**** Supplied material ****
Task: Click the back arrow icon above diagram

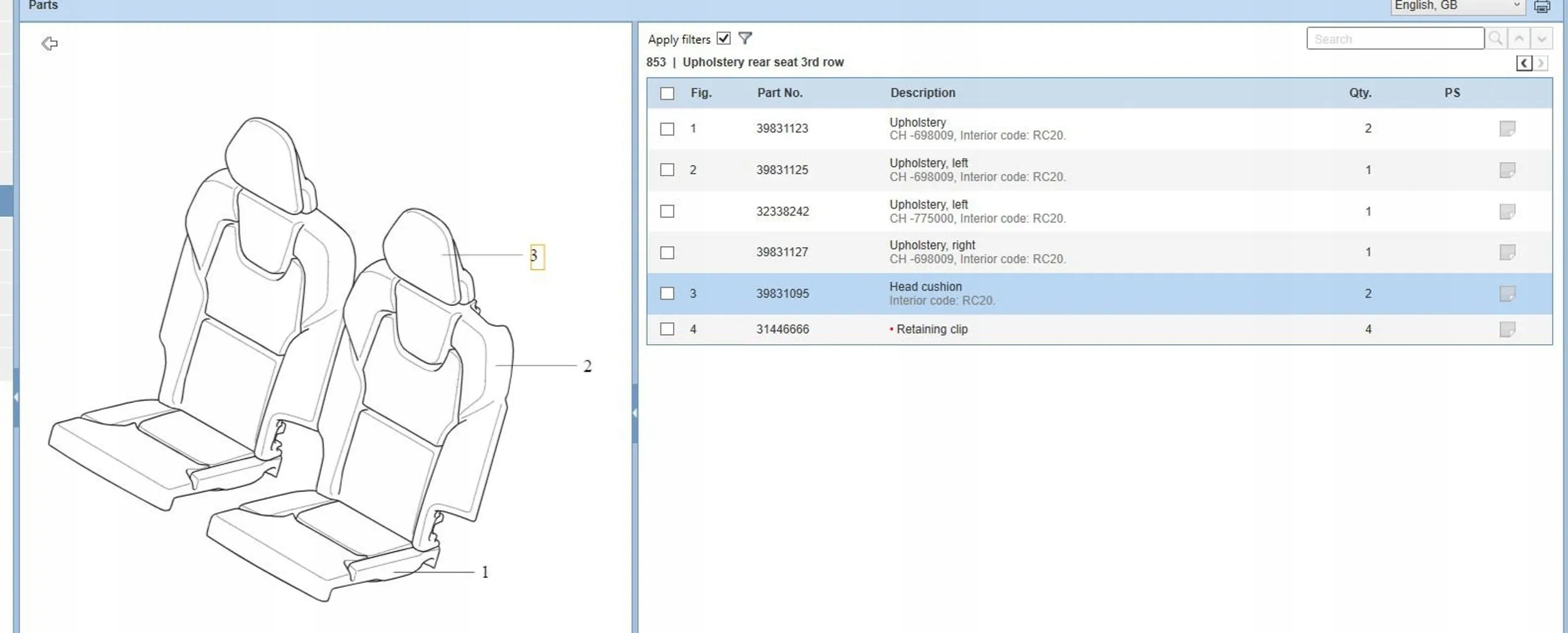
****
**** Supplied material ****
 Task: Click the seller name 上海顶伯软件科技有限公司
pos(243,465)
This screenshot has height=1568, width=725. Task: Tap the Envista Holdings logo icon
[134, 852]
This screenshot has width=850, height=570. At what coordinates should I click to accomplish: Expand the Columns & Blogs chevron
****
**Exercise directions**
From the records above, reproduce exactly the lines from the one with "Task: Click the seller name 上海顶伯软件科技有限公司" to the one with "This screenshot has width=850, height=570.", both included, and no others.

**Response area**
 Task: Click the seller name 上海顶伯软件科技有限公司
pos(243,465)
This screenshot has height=1568, width=725. Task: Tap the Envista Holdings logo icon
[134, 852]
This screenshot has width=850, height=570. At what coordinates should I click to accomplish: Expand the Columns & Blogs chevron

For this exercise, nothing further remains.